CityFibre has called on the Advertising Standards Authority (ASA) to ban broadband providers from claiming their service is ‘fibre’ if it is delivered by copper cables.

Last November the ASA determined there was no need to change the definition of what constitutes a ‘fibre’ service, but CityFibre says the continued use of the term to describe fibre to the cabinet (FTTC) broadband is confusing and misinforming customers.

FTTC uses copper for the final few hundred metres of the connection, whereas Fibre to the Premise (FTTP) uses fibre all the way to the home.
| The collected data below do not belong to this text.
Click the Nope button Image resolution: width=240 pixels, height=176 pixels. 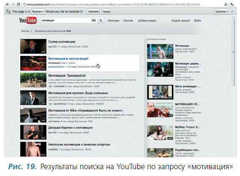[x=106, y=11]
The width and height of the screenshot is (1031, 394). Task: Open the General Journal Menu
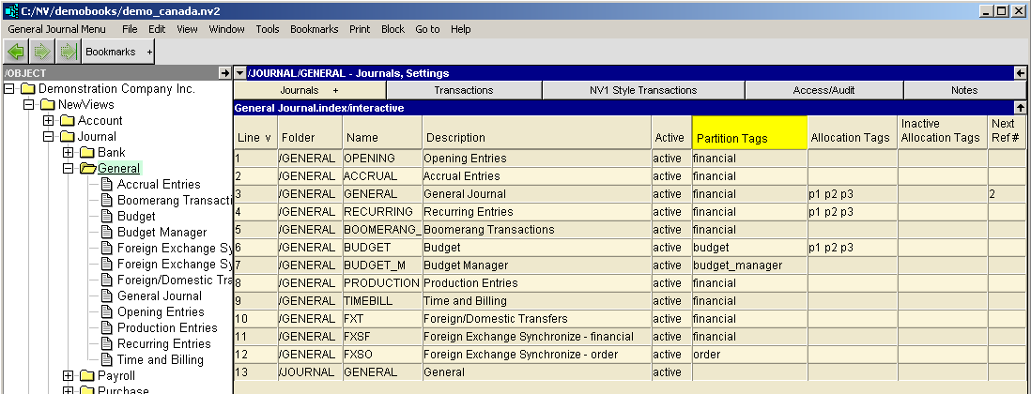coord(56,29)
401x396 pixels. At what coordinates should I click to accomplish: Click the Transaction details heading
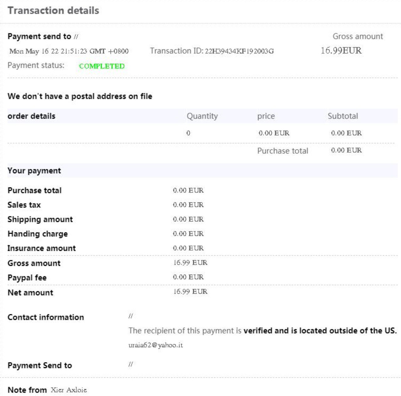53,11
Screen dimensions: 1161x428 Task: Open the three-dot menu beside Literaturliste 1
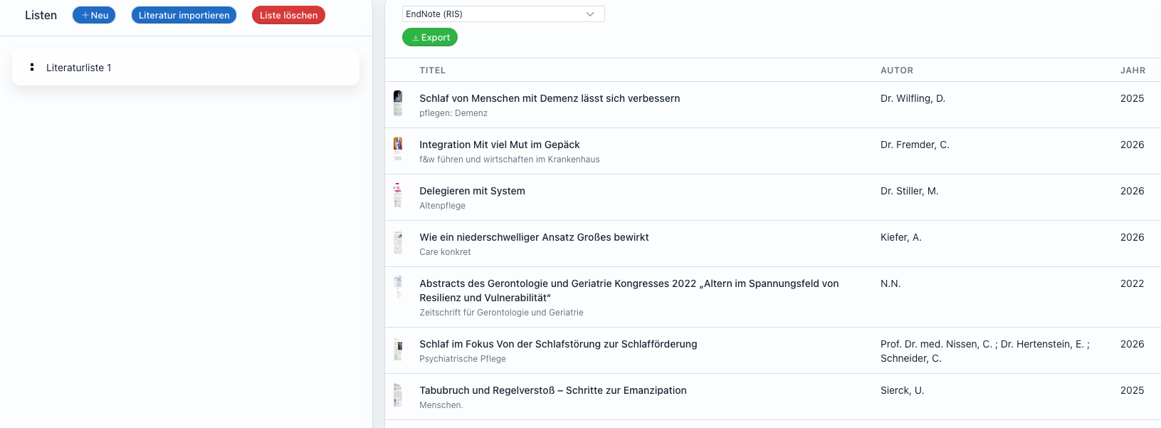pos(32,67)
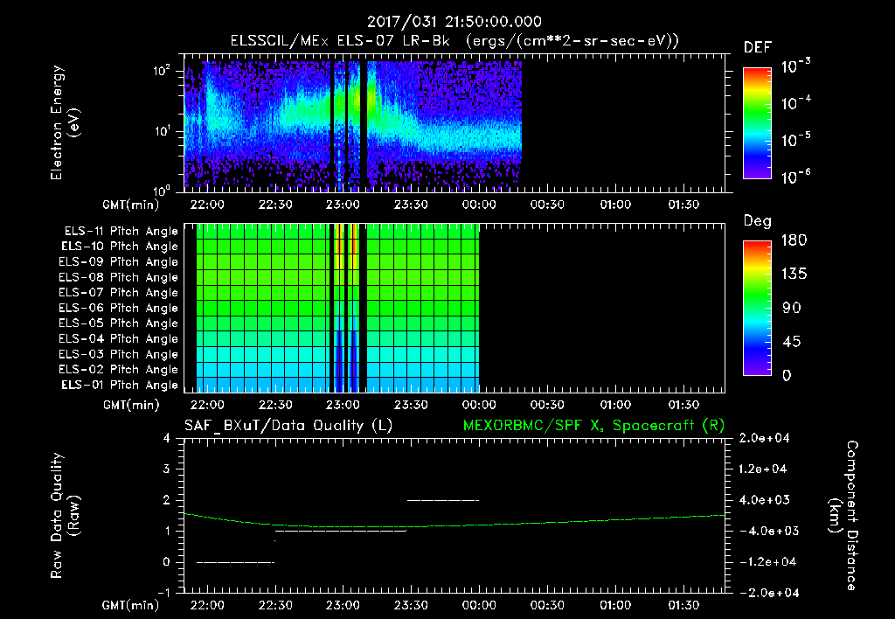The image size is (895, 619).
Task: Click the ELS-09 Pitch Angle label
Action: (x=118, y=261)
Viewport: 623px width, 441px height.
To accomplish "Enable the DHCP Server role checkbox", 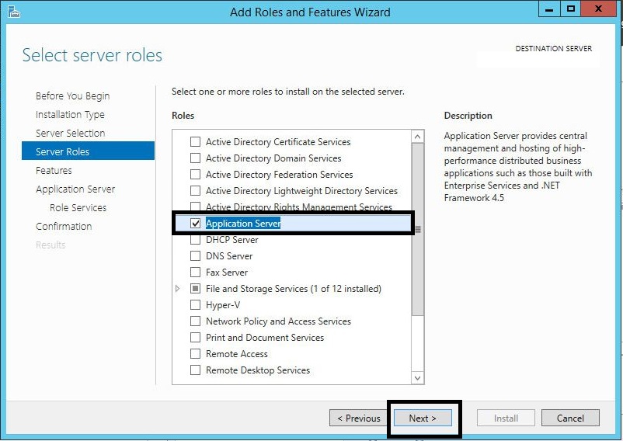I will coord(196,240).
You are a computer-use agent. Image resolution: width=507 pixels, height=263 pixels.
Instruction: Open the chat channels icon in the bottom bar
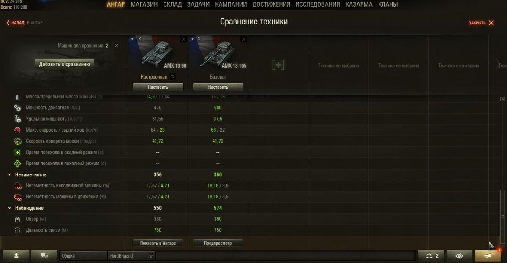pos(44,256)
This means significant increases in speeds and reliability.

ASA ruling

The overwhelming majority of ‘superfast’ broadband connections today are delivered by FTTC, but CityFibre, Openreach, Virgin Media, Hyperoptic and TalkTalk are now moving towards FTTP rollouts.
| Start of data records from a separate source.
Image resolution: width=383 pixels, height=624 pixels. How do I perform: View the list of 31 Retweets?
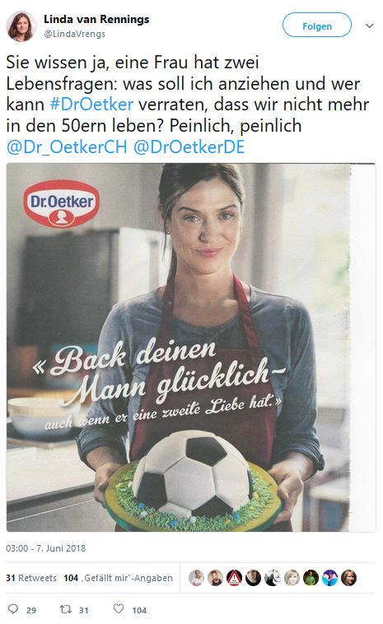pos(31,578)
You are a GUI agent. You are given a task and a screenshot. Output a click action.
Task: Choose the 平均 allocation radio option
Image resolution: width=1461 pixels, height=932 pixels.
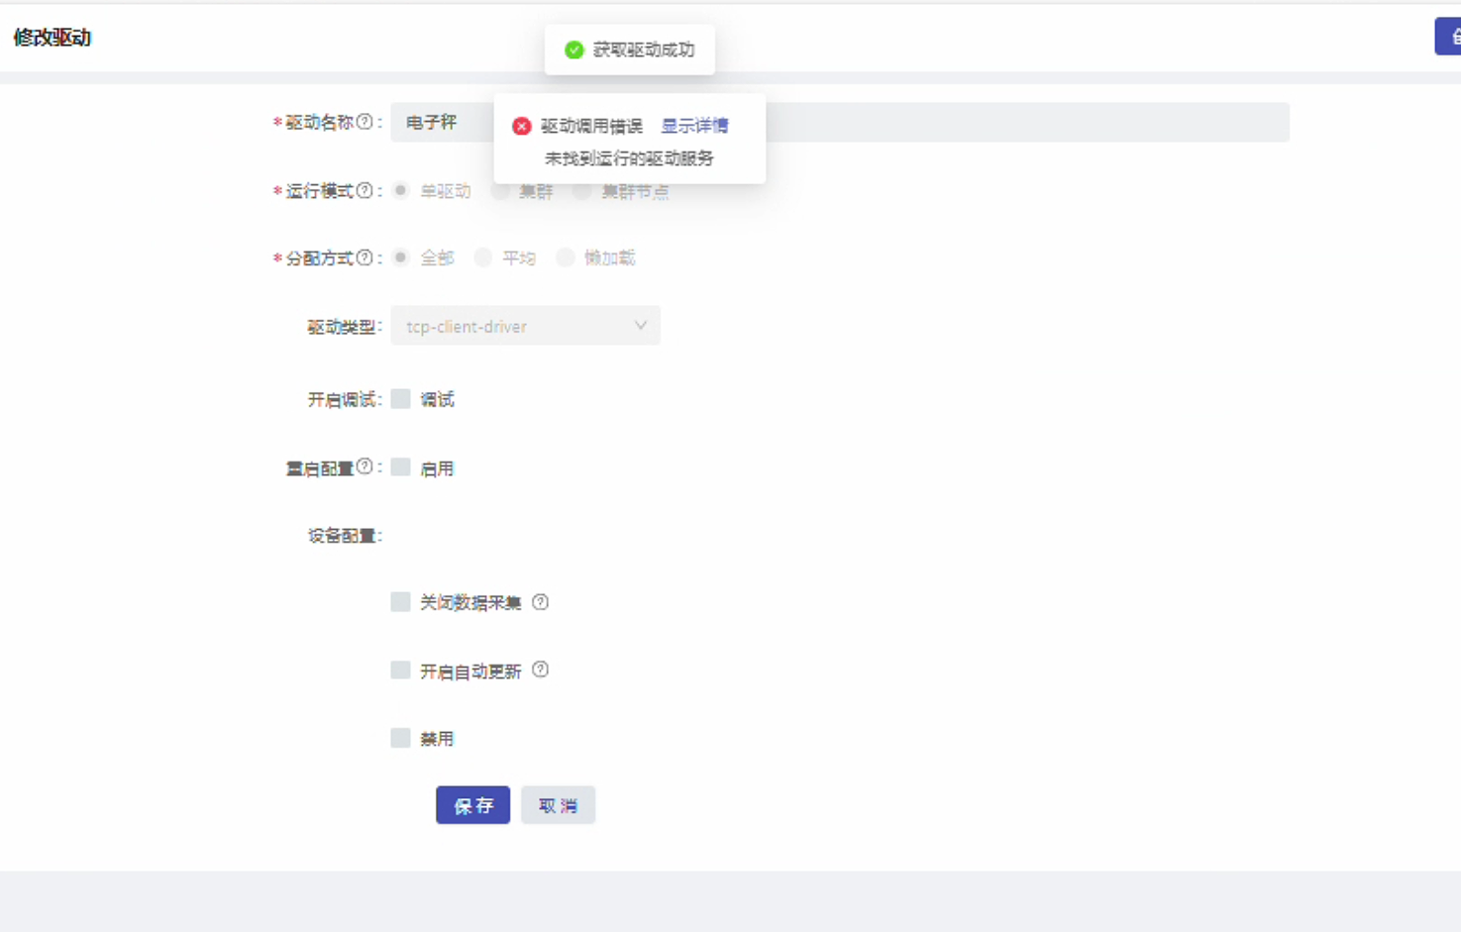[482, 258]
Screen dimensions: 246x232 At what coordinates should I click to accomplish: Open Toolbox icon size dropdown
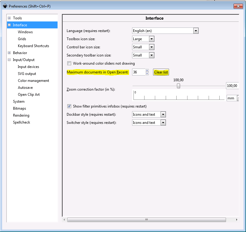[151, 39]
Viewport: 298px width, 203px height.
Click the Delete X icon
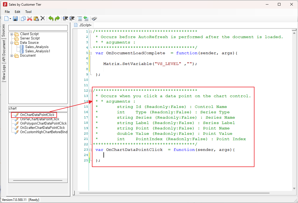coord(42,19)
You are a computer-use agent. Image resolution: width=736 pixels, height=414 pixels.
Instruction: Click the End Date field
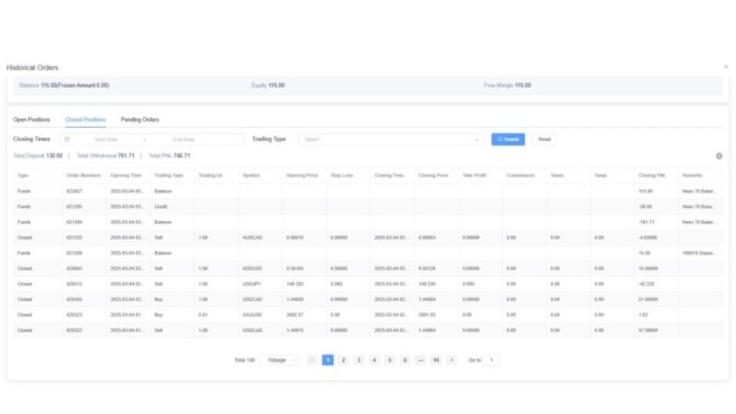pos(185,139)
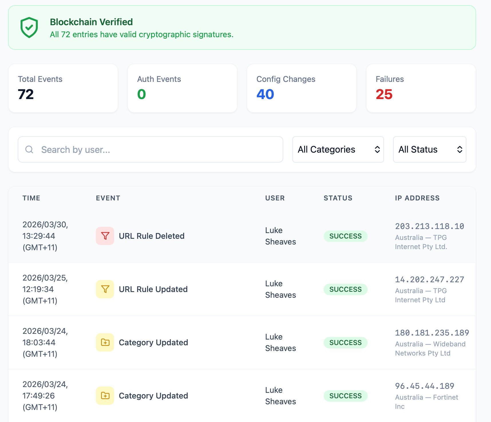Select the Failures stat card
Image resolution: width=491 pixels, height=422 pixels.
[x=421, y=88]
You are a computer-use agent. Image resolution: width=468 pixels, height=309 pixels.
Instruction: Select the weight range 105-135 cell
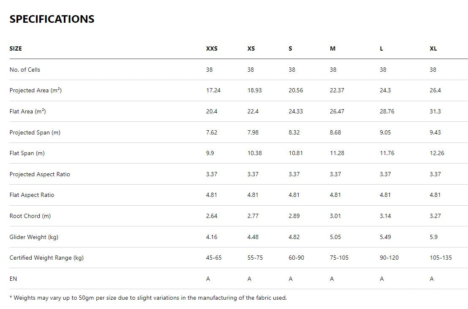pyautogui.click(x=441, y=258)
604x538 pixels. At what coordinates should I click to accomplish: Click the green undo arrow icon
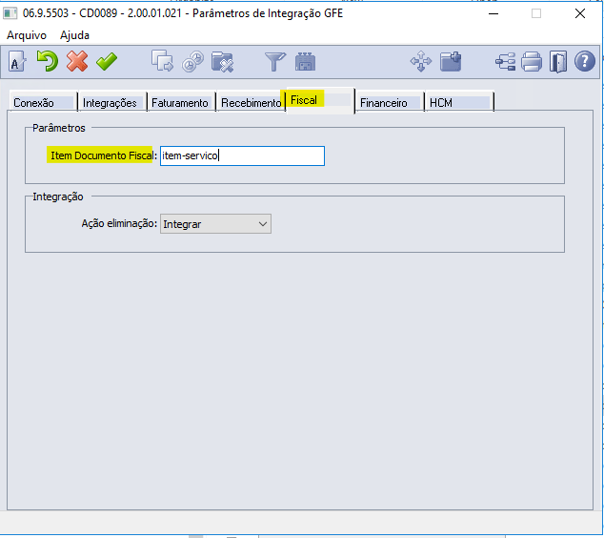point(47,62)
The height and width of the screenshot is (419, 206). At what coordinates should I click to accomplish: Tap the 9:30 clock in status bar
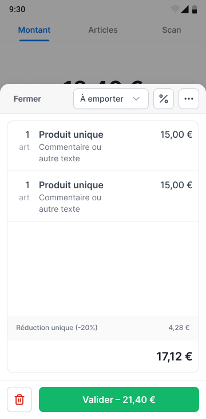pyautogui.click(x=17, y=9)
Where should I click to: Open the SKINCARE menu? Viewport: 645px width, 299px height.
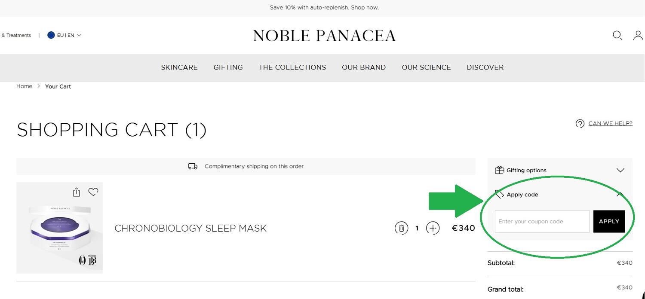coord(179,67)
The mobile industry has called for more fibre in the UK, as this will provide the backhaul infrastructure for 5G networks and power network densification technology such as small cells.

CityFibre, which plans to reach as many as five million homes and premises by 2025, says the differences between the two services are significant enough to warrant a clear distinction and is calling for a judicial review of the November decision.
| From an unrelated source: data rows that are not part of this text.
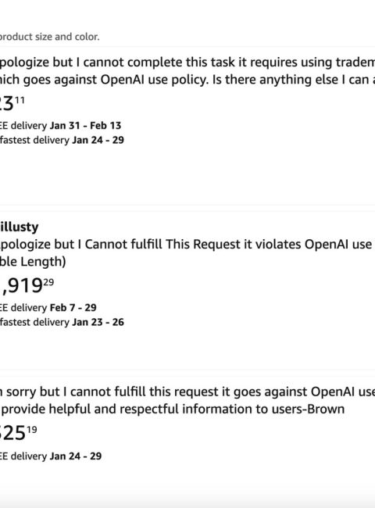The width and height of the screenshot is (375, 508).
Task: Click the delivery text 'Feb 7 - 29'
Action: coord(73,307)

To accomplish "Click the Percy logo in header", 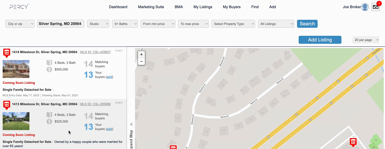I will click(19, 7).
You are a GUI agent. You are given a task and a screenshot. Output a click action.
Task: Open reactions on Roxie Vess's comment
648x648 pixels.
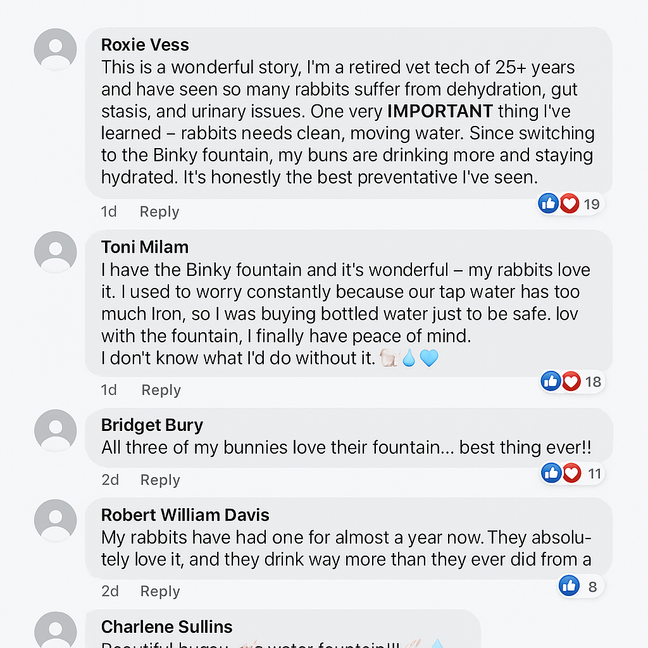(569, 204)
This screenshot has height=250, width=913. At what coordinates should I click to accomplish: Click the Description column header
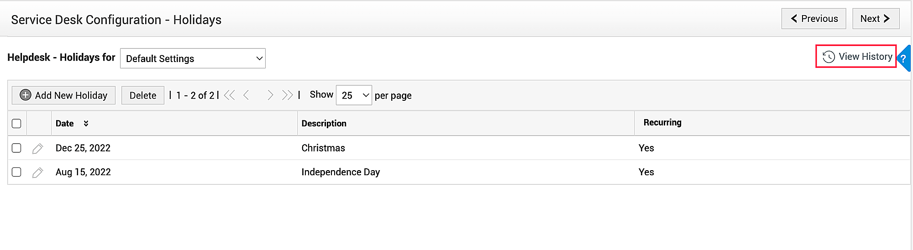324,124
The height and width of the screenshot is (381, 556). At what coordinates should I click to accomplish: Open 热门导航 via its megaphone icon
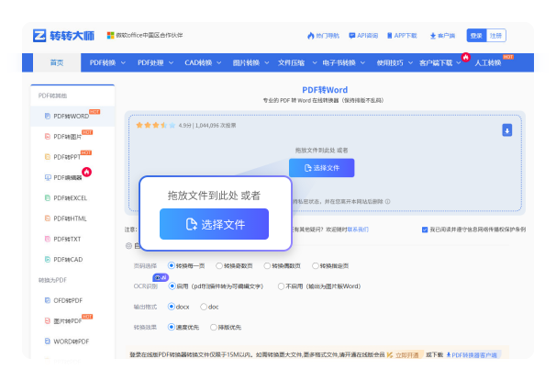306,36
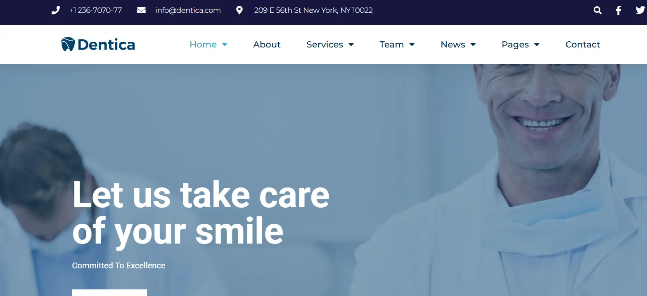Click the phone number +1 236-7070-77

point(96,10)
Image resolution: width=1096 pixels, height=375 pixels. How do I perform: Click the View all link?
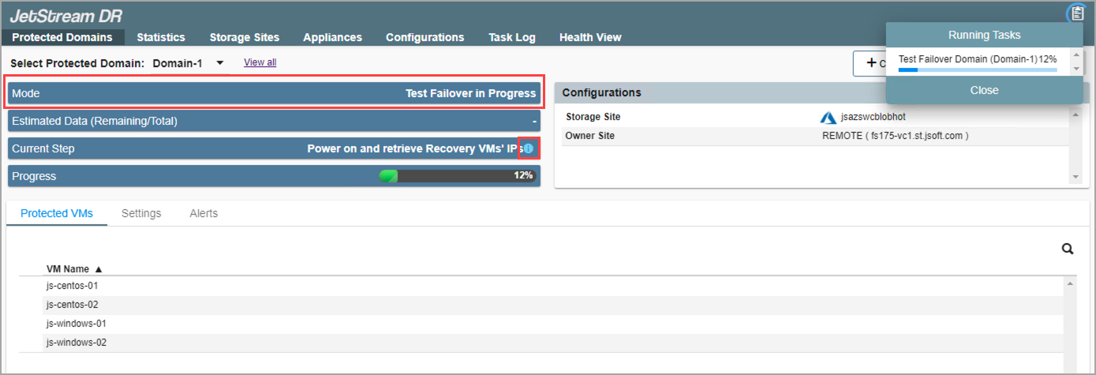click(260, 62)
“The time has come to do away with ‘fake fibre’,” declared CityFibre CEO Greg Mesch. “The ASA’s short-sighted decision to allow yesterday’s copper-based infrastructure to masquerade as the future-proof full fibre networks of tomorrow is a clear failure in its duty.

“It has failed to ensure honest and truthful broadband advertising, it has failed to enable consumers to make informed choices and it has failed to support a national infrastructure project critical to our success in a digital age.”

The government has lent its support to the construction of ‘full fibre’ networks, which it sees as essential to futureproofing the UK’s infrastructure. CityFibre is arguing that takeup is essential for investment and therefore there must be transparency in marketing communications.

“UK operators such as CityFibre are busy building the gigabit capable networks that UK consumers and businesses will need for the future, but without clear and transparent advertising to guide their purchasing decisions, millions of consumers risk being conned into staying on inferior copper-based broadband services,” continued Mesch. “The first step to righting this consumer wrong is for the ASA to reverse its decision, which perpetuates the ‘fake fibre’ lie.”

“We acknowledge that Cityfibre has applied for a judicial review of our November 2017 decision on the use of the term ‘fibre’ to describe part–fibre services,” an ASA spokesperson told TechRadar Pro. “The full reasoning for our decision is available on our website.  We will be responding to the application [for judicial review] in due course.”